**Data for processing**

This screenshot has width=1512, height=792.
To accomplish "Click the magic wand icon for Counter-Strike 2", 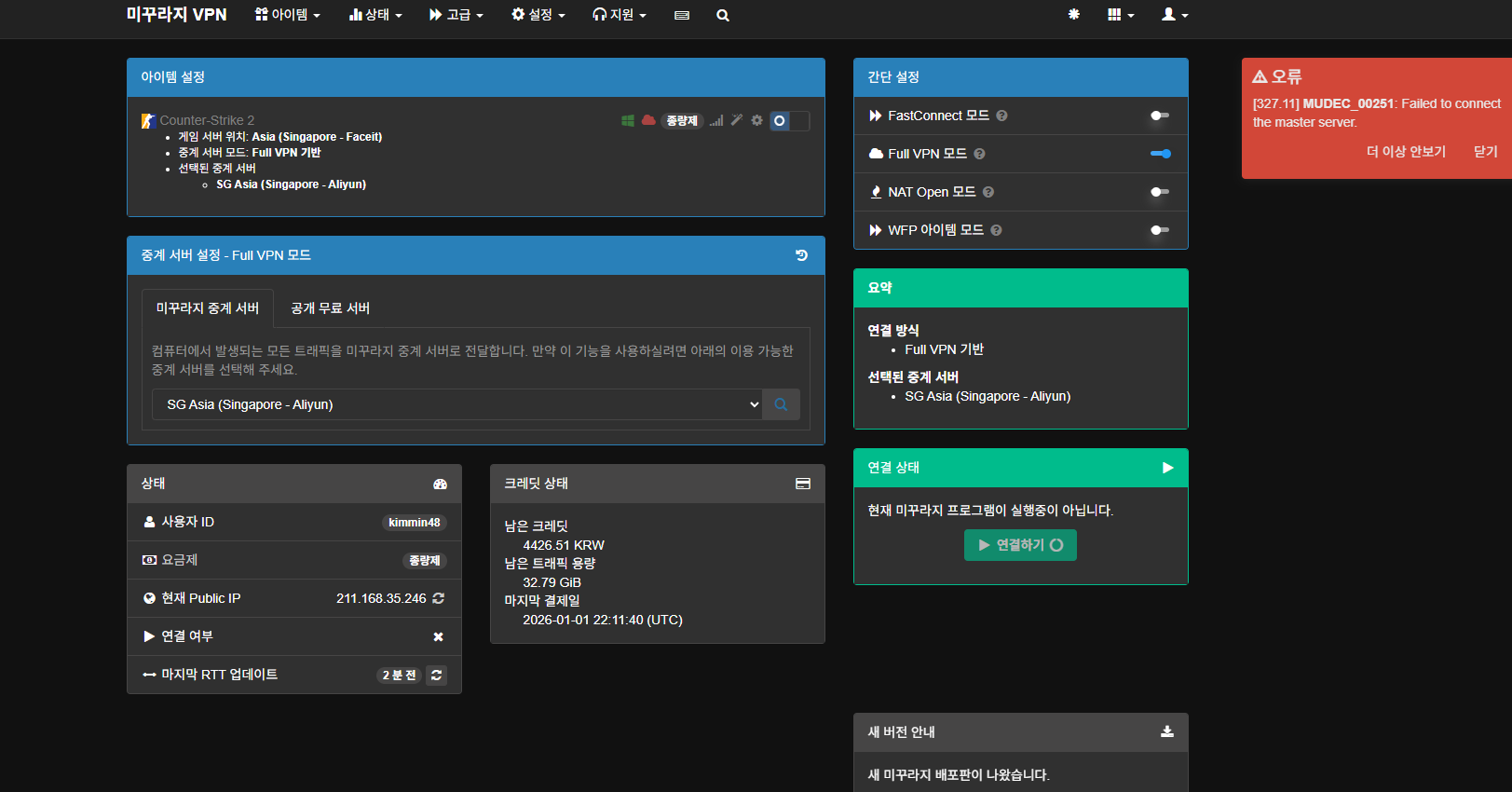I will (x=737, y=120).
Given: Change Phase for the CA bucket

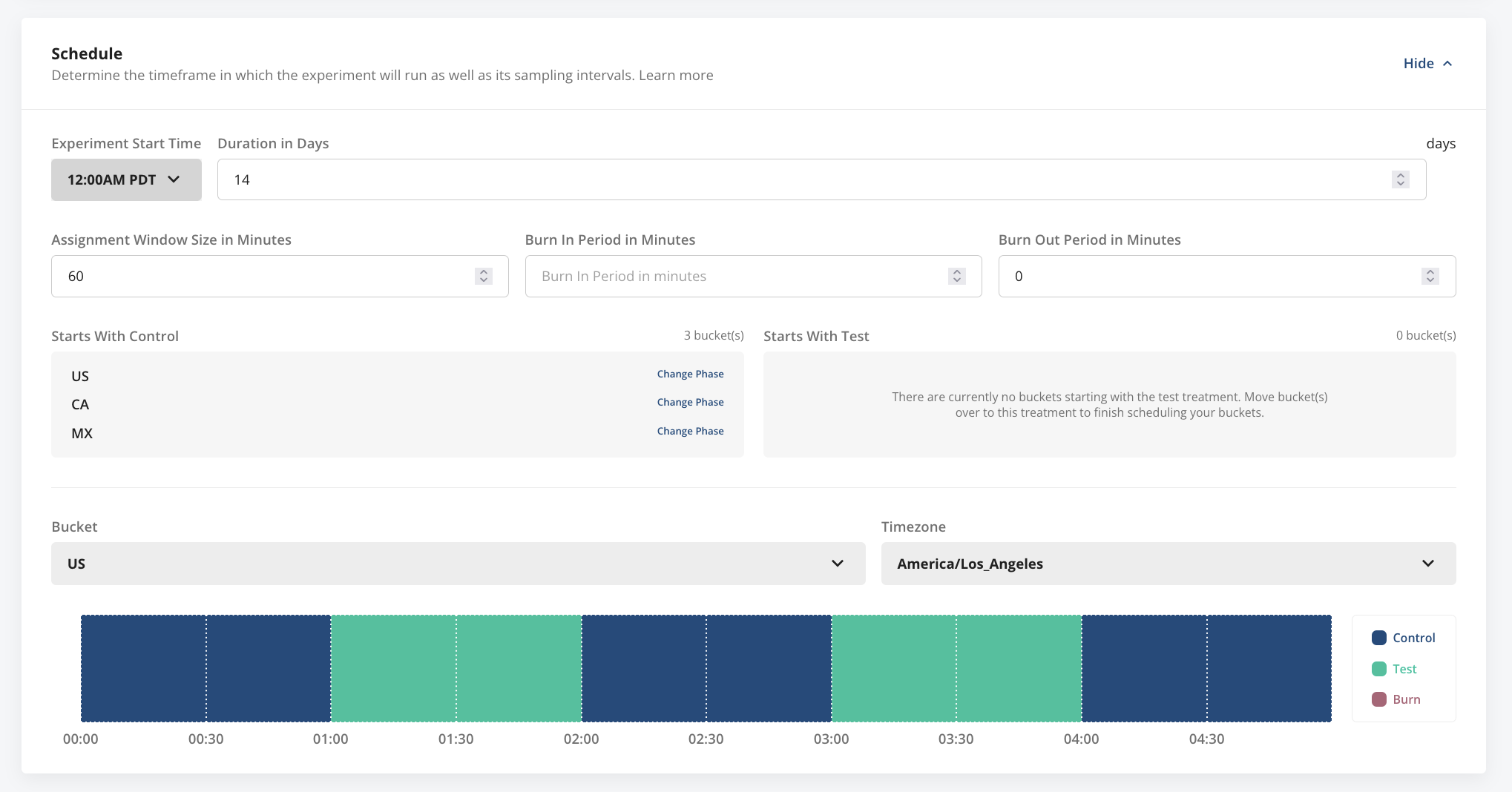Looking at the screenshot, I should pyautogui.click(x=690, y=402).
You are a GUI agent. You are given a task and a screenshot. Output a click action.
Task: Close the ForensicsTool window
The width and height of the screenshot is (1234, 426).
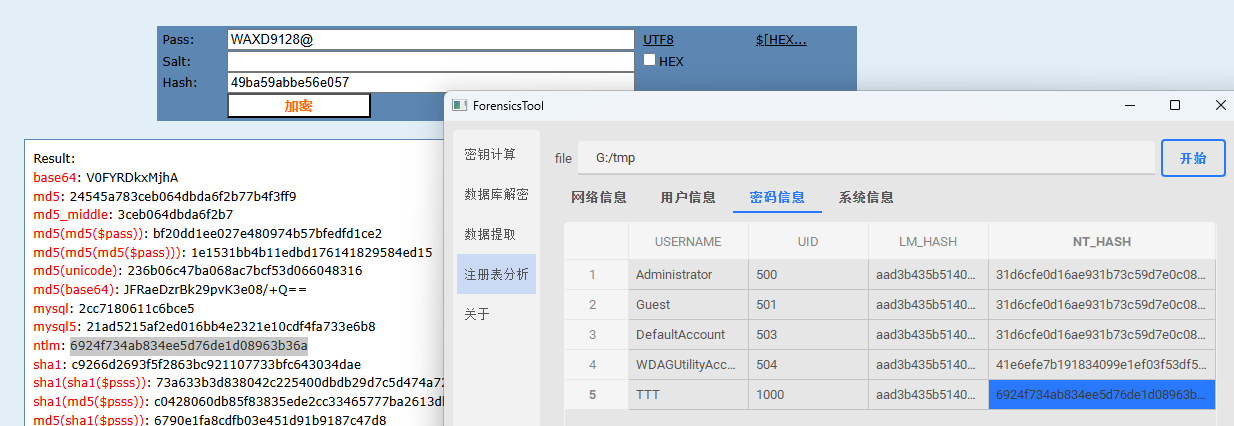(1220, 105)
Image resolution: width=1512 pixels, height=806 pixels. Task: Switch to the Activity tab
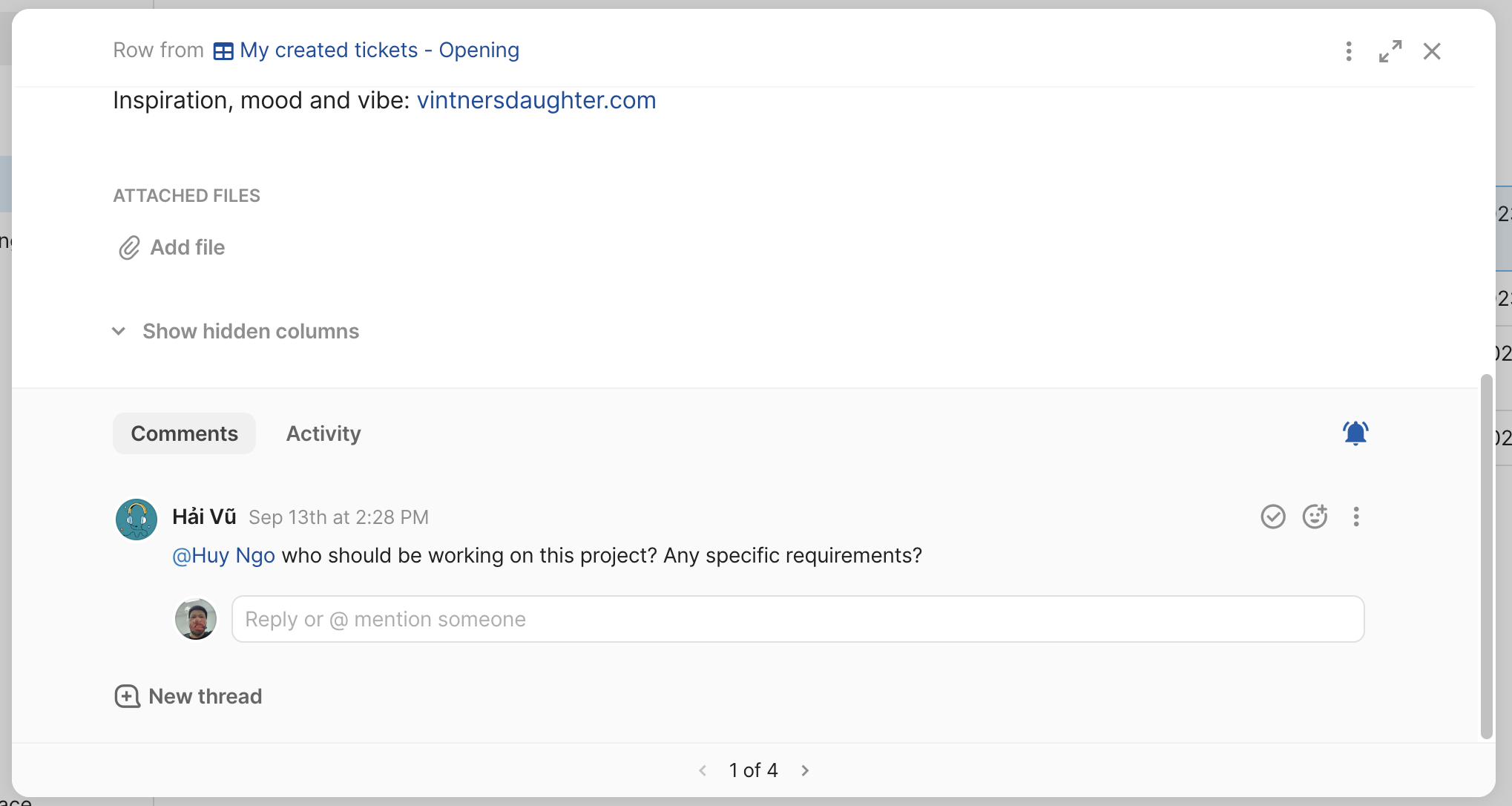click(323, 433)
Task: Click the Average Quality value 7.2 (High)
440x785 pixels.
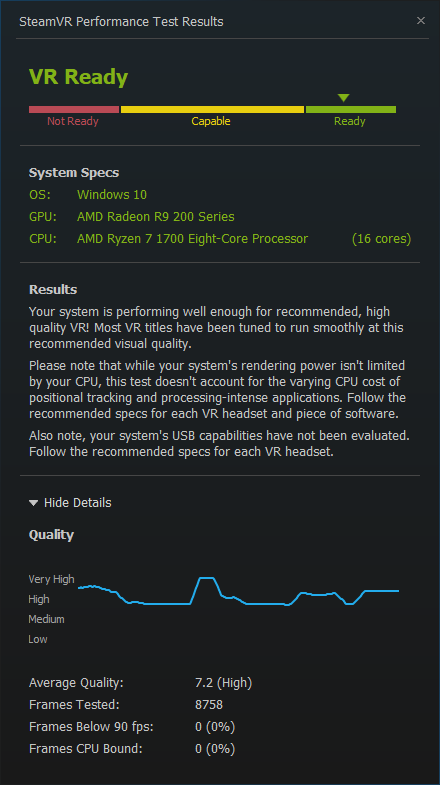Action: coord(224,682)
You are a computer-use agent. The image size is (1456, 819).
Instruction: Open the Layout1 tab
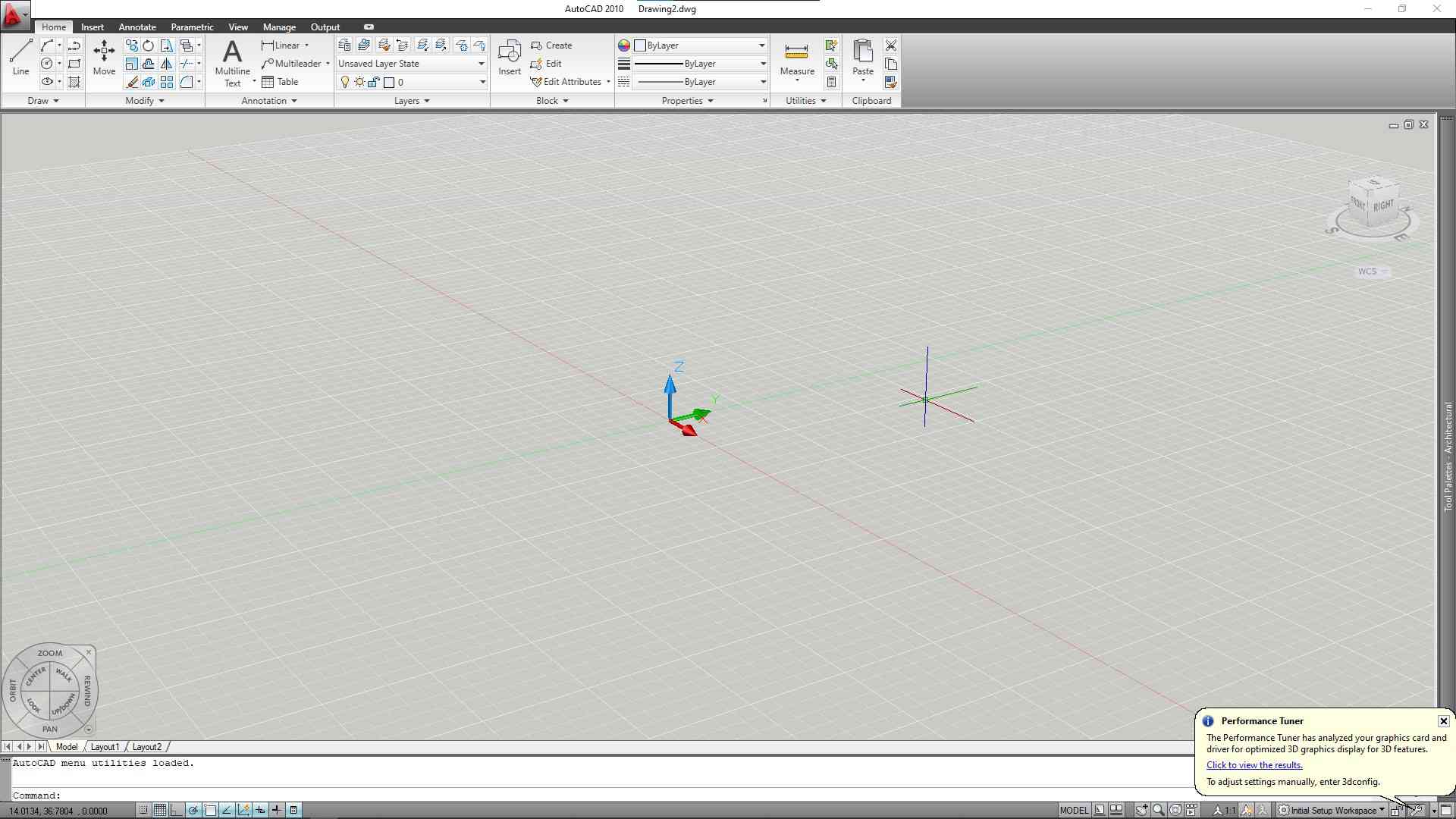(105, 747)
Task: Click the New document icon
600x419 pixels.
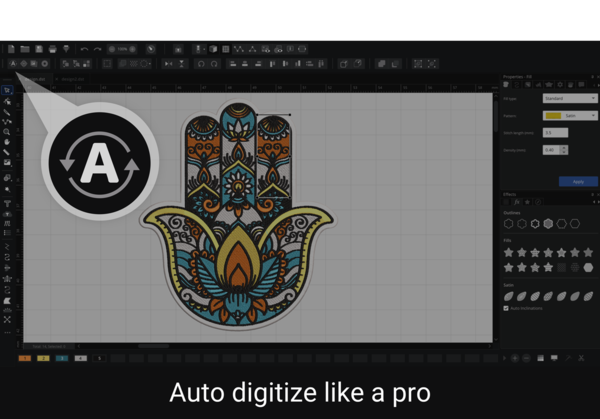Action: (12, 48)
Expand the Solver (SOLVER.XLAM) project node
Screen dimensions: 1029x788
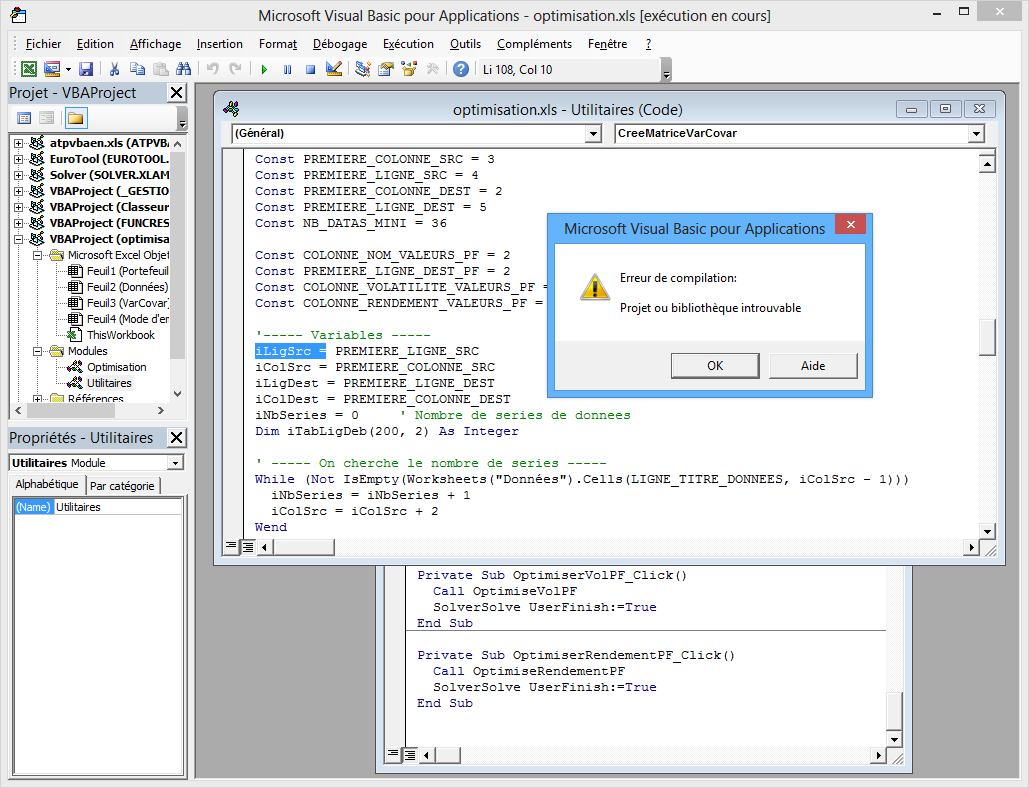18,175
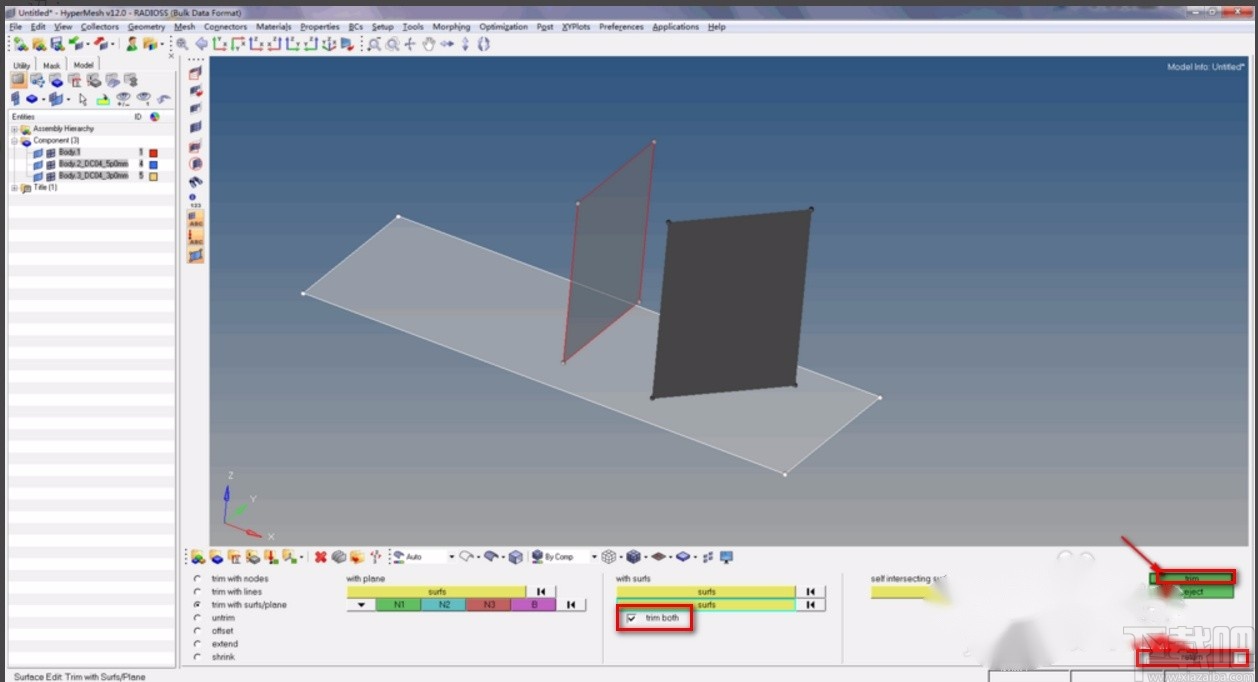The width and height of the screenshot is (1258, 682).
Task: Click the save model icon in toolbar
Action: 57,44
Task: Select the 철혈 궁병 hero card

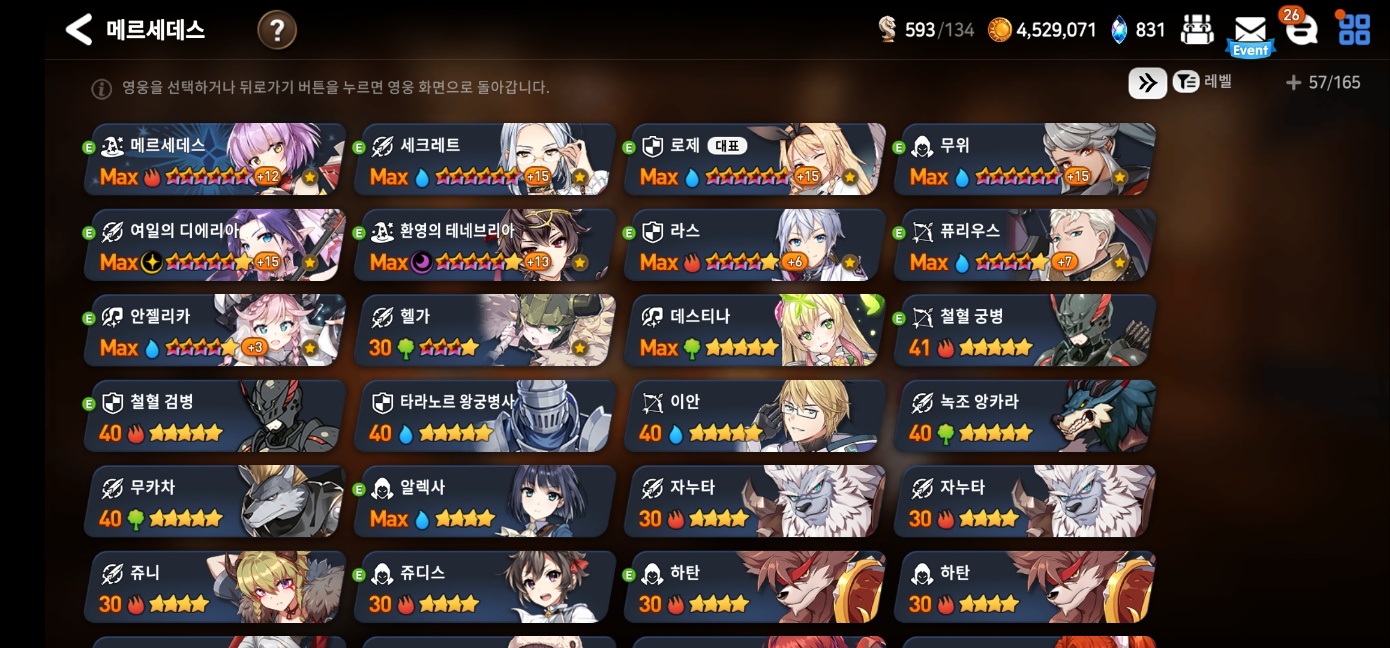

**Exercise**
Copy out the lines of the records word for word, beginning at the line that contains "Given: Change Phase for the CA bucket" and ending after the line that contains "click(323, 433)". Leave the pictures out.

**The response**
Given: Change Phase for the CA bucket

Looking at the screenshot, I should pyautogui.click(x=690, y=402).
You are a GUI agent. You are given a task and a screenshot. Output a click action.
Task: Close the ForensicsTool window
The width and height of the screenshot is (1234, 426).
(1220, 105)
Image resolution: width=1512 pixels, height=806 pixels. Task: Switch to the Activity tab
click(323, 433)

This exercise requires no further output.